## YOUR TASK
Pull out each line of the records that contains the word "height" and copy those lines in full.

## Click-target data
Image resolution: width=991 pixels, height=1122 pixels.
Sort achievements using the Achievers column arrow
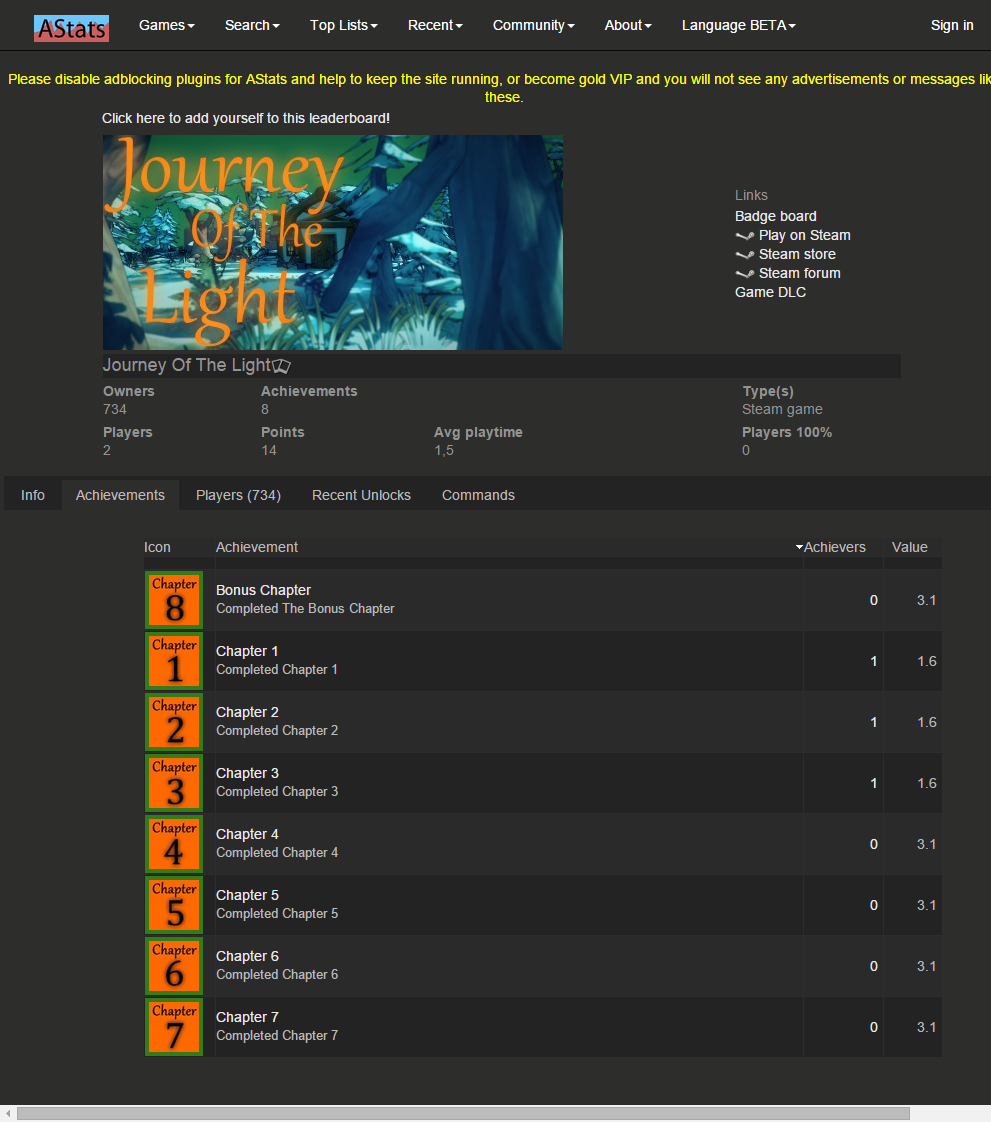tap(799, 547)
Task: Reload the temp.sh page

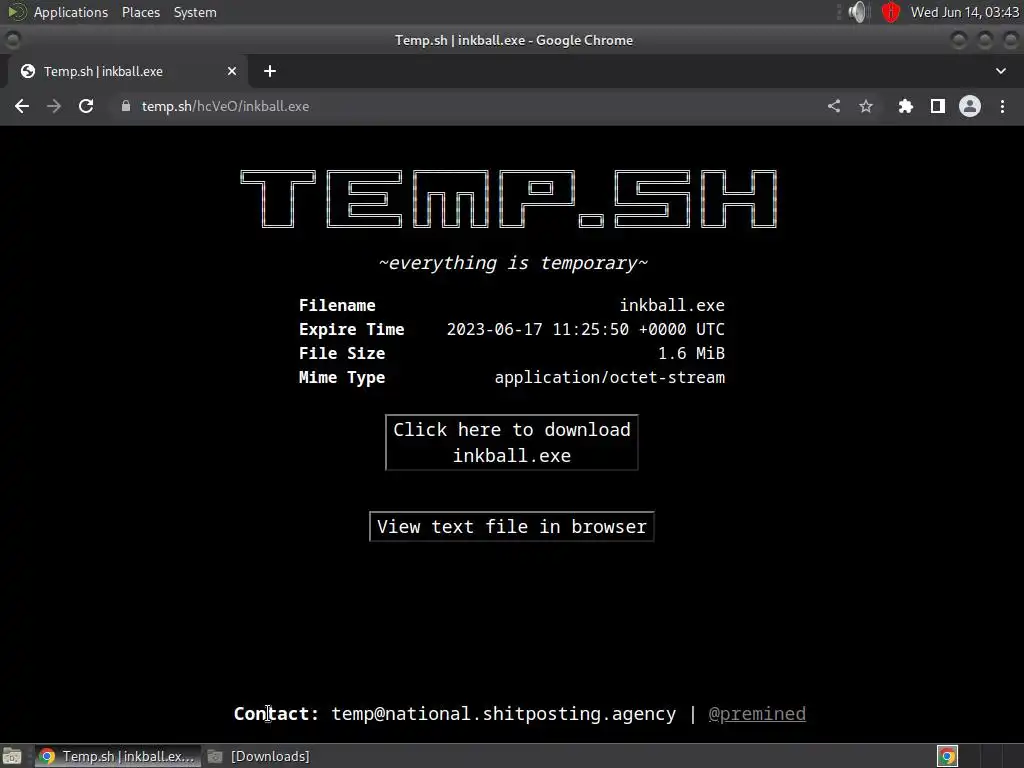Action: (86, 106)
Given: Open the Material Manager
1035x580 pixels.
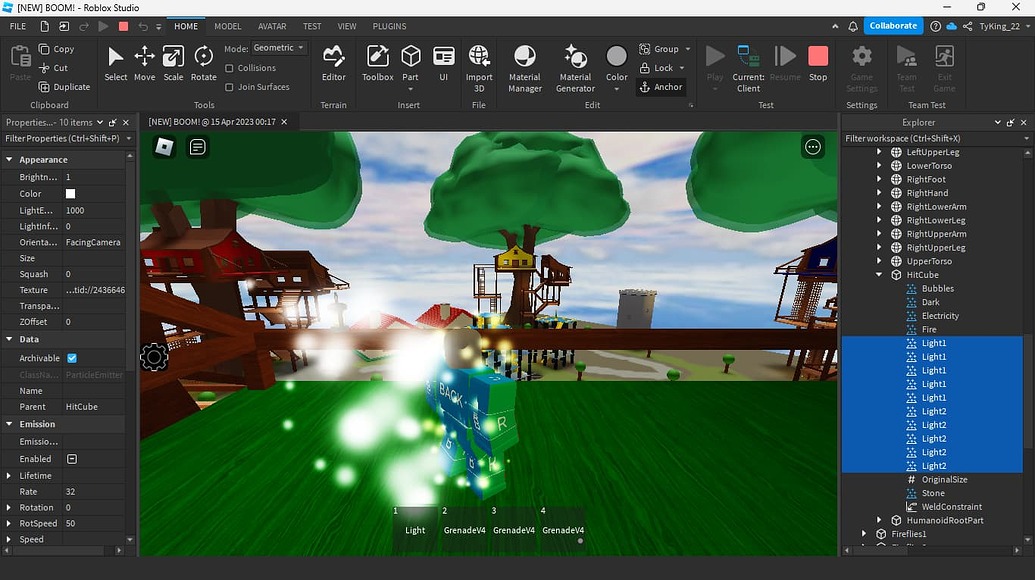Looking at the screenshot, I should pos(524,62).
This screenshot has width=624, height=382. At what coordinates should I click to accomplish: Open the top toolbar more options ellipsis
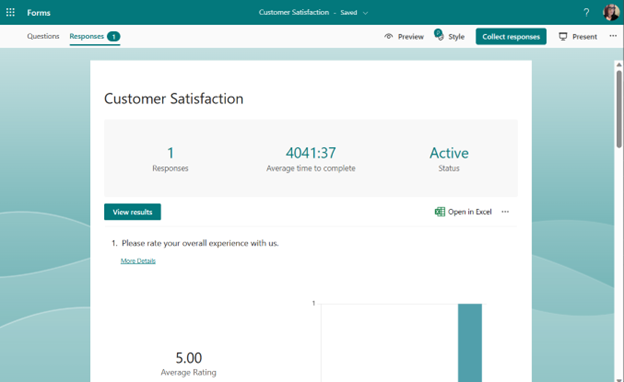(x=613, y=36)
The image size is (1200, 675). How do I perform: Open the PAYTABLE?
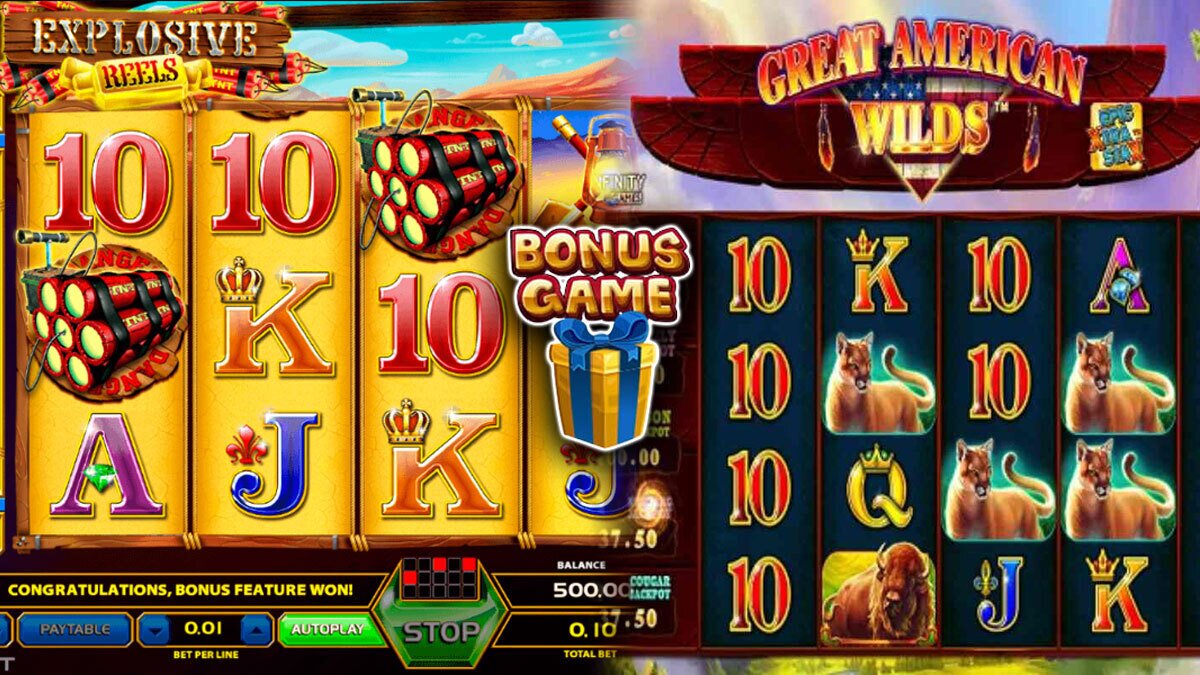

## PROBLEM SOLUTION
Image resolution: width=991 pixels, height=1122 pixels.
This screenshot has width=624, height=382. At what coordinates should I click to accomplish: Open the top toolbar more options ellipsis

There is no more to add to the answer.